Social relations: paradox or sustainable model? A perspective of the social sciences

Feb 12, 2005

Sociology

 

Many participants of the Sociology Congress were of the opinion that in this period marked by rapid changes, there is an urgent need for social scientists to focus their attention not only on contradictory and conflictual social relations but also on relations of concord and communion currently operating in society.
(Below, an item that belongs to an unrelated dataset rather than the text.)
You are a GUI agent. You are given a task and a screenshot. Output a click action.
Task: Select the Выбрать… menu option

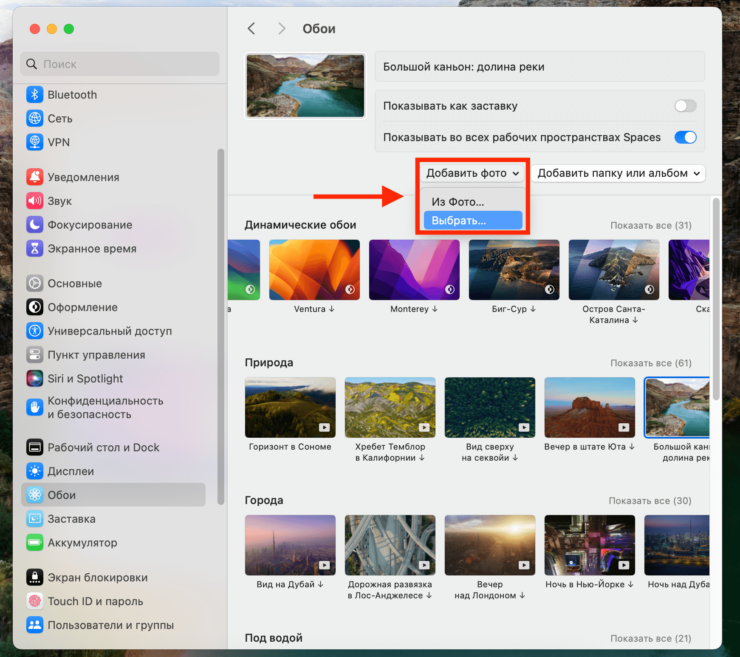[459, 220]
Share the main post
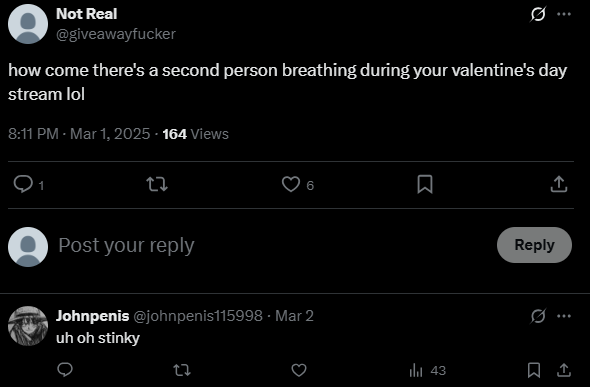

This concept was highlighted by Chiara Lubich in her message to the assembly, in which she affirmed that “fraternity” is a spiritual principle which, at the same time, is also an anthropological, sociological and political category, capable of unleashing a process of global social renewal.” Such a proposal is the fruit of decades of experience on the personal level as well as on the level of political institutions and economic structures.

The Congress was particularly characterized by dialogue – in the sociological discipline this is the typical relationship between theory and practice – as illustrated by experiences made in the most varied social and cultural contexts. The experiences shared were those of representatives from the La Pira Cultural Center in Florence (Italy), which welcomes foreign students of different cultures and religions; from an Italian drug rehabilitation center; from the international center for families at the Focolare little town of Loppiano (Incisa Valdarno, Florence). The experience of integration between Europeans and Africans was also presented through the life of Fontem, a little town situated in a forest in the Cameroon, and home of the Bangwa tribe, a people deeply rooted in its traditions.

A sociological analysis of the different experiences put into evidence possible new models, new schemes of application such as the “paradigm of unity.” This was the subject matter of the talk offered by Polish professor, Adam Biela, former Dean of the Faculty of Sociology of the University of Dublin and now senator. The same sociological category was elaborated on by Brazilian sociologist, Vera Araujo, who called it the paradigm of unity-fraternity, which is capable of recognizing relations of unity and distinction, reciprocity, gift and communion. At the end of the Congress, as Vera Araujo remarked, an “initial scientific community was created. It has adopted these paradigms, these new strategies of research, in its common search of new perspectives for the sociological sciences.”